The Irishman: uma homenagem ao Cinema


Era ainda uma simples ideia e já não havia forma de nos tirar o sorriso da cara. Scorsese, De Niro, Pacino e um filme de gangsters saído das nossas memórias mais felizes, como se já todos o tivéssemos vivido em vários momentos e de muitas formas, ao longo dos anos. Uma equipa de sonho saída directamente da História da Arte, não por dinheiro, fama ou devaneio, nem sequer por eles, mas por reverência ao cinema e a tudo o que ele representa para todos os fiéis discípulos desta enorme viagem. Um filme que foi buscar o Pesci à reforma, minha nossa senhora. Mesmo se não fosse muito bom, The Irishman saberia provavelmente muito bem. Mesmo se não fosse o marco que é.

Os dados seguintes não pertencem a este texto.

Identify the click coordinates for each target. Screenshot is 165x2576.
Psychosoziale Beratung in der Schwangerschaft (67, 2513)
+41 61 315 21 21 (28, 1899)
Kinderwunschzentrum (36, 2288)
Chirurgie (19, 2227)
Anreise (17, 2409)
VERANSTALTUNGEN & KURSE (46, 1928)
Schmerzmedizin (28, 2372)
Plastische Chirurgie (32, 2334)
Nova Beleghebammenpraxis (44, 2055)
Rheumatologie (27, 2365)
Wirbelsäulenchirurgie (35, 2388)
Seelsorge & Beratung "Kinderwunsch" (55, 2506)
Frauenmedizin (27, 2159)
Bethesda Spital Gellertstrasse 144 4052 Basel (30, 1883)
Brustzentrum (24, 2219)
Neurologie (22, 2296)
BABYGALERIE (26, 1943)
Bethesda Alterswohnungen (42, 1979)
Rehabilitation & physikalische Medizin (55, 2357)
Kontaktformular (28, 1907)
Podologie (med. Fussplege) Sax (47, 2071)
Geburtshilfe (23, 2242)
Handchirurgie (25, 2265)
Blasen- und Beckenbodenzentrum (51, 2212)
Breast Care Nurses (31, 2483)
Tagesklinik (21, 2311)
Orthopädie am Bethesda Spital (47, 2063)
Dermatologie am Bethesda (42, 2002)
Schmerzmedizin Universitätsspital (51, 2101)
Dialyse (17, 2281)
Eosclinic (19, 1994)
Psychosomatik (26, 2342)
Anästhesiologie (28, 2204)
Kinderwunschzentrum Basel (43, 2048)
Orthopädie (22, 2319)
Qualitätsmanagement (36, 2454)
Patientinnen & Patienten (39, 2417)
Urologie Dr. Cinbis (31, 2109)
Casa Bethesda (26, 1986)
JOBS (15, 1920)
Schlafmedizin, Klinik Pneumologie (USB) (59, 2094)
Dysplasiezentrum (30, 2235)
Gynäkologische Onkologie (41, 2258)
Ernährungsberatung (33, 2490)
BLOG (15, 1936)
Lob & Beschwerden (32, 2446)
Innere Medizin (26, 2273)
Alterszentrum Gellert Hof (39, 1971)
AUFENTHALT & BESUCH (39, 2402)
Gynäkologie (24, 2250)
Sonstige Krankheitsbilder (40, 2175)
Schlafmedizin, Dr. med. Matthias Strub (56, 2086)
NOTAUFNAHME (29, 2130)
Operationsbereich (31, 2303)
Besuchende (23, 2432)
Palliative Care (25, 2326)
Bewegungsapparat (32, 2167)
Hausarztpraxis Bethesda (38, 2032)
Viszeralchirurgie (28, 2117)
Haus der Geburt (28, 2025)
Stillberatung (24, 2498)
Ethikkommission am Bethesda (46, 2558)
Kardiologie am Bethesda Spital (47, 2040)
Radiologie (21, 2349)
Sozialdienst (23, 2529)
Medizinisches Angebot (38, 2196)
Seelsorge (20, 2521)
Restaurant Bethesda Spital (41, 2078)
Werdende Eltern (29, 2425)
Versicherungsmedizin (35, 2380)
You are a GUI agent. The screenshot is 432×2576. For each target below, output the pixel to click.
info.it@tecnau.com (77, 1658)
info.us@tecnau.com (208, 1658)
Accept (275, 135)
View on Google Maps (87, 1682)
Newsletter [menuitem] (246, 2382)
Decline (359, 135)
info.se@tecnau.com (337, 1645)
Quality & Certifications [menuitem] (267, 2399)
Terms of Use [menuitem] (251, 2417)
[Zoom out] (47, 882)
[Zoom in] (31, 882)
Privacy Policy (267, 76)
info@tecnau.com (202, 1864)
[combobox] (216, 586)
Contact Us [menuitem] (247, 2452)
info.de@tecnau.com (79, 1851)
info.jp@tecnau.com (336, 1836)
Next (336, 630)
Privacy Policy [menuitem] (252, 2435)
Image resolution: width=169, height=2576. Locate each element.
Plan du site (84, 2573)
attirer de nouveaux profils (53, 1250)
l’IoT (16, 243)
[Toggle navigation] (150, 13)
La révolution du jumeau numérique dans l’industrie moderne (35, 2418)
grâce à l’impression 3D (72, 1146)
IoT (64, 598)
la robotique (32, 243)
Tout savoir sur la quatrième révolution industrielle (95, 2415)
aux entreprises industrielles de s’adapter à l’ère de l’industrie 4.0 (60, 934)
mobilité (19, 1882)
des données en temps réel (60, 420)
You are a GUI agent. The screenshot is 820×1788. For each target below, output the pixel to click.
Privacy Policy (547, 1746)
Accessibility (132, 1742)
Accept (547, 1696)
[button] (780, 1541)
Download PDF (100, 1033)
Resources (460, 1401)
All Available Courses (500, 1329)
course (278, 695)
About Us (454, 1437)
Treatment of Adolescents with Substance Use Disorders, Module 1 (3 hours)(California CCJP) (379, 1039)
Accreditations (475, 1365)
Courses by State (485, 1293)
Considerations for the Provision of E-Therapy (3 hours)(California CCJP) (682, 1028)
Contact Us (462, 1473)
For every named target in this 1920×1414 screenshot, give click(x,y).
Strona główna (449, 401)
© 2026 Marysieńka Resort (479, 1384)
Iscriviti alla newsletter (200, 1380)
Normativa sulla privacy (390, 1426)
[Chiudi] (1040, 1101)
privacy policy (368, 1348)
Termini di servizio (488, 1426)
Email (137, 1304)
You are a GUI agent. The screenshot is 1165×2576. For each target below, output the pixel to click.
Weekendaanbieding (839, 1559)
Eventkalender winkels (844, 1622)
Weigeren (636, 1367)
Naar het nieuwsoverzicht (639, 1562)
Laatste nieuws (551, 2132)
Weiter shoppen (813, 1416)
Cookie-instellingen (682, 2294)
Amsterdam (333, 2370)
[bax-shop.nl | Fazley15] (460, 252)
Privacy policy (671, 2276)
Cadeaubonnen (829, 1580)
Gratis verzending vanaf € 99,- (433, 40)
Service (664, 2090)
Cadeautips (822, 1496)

Não pelo que tem de passado, mas pela sua intemporalidade para o presente e para o futuro.

The Irishman é um all in de Scorsese. Honra lhe seja feita, é mais um, na verdade. É uma antologia imensa e imensamente ambiciosa, quer na profundidade e na delicadeza da fórmula, quer na largura da narrativa, em que o velho Mestre arrisca tudo, porque ao fim de todos estes anos, essa continua a ser a sua única maneira de o fazer. Uma distribuidora normal provavelmente não lhe daria 3h30 de filme, porque não haveria tempo, mas The Irishman é exactamente a antítese da urgência dos dias em que vivemos: é um filme para esperar e para desfrutar, para afligir e para envelhecer connosco aos poucos, como as nossas histórias preferidas, as nossas maiores provações ou os nossos melhores amigos.

É essa a grande vitória de Scorsese: triunfar com um filme feito exactamente nos seus termos, mesmo numa plataforma inédita, mesmo num formato que nem sabíamos que gostávamos e com as suas velhas glórias, todos agora nos idos dos 70, mesmo sem sabermos se ainda podiam voltar a sê-lo. The Irishman é essa redescoberta permanente, é a restituição do mais puro deslumbramento e da elegância com que o cinema reinventou o último século, um épico de filigrana, como uma fotografia de pasmar, e tempo para conversar e para partilharmos tudo, o lusco-fusco e os gestos, as personalidades que não se substituem e as decisões difíceis que mais ninguém pode tomar. Um filme de Mestre, de um dos maiores de sempre, que volta a usar a mística e os mistérios da Máfia para falar dos nossos próprios vícios, das nossas falências e dos nossos destinos, e ainda assim, do código que nos distingue e do carácter que nos aproxima uns aos outros. Um trabalho fantástico que contou obviamente com a contribuição habitualmente impagável de um argumentista como Steven Zaillian.

The Irishman é um filme de alto quilate, que nos perturba e nos comove mesmo quando não nos apercebemos logo disso. Poder fazer esta viagem com a coragem e a alma do melhor De Niro, que se supera aqui com uma generosidade e uma humildade interpretativa até onde porventura nunca tinha ido, com a fúria e o génio do melhor Pacino, que será vertiginoso até morrer, e com o carisma e a classe do melhor Pesci, todos, por deus, já nomeados para os Globos de Ouro, é demasiado bom para ser verdade. O epílogo do filme deixa-nos com o coração pequenino e liberta-nos nas veias uma nostalgia difícil de controlar. Espero que The Irishman não seja a despedida de nenhum deles, muito menos desta forma de fazer cinema; mas em tudo o resto, é um monumental e arrepiante mausoléu de carreira para a melhor geração de sempre. De uma coisa podemos ter a certeza: se isto é uma homenagem, os homenageados somos nós.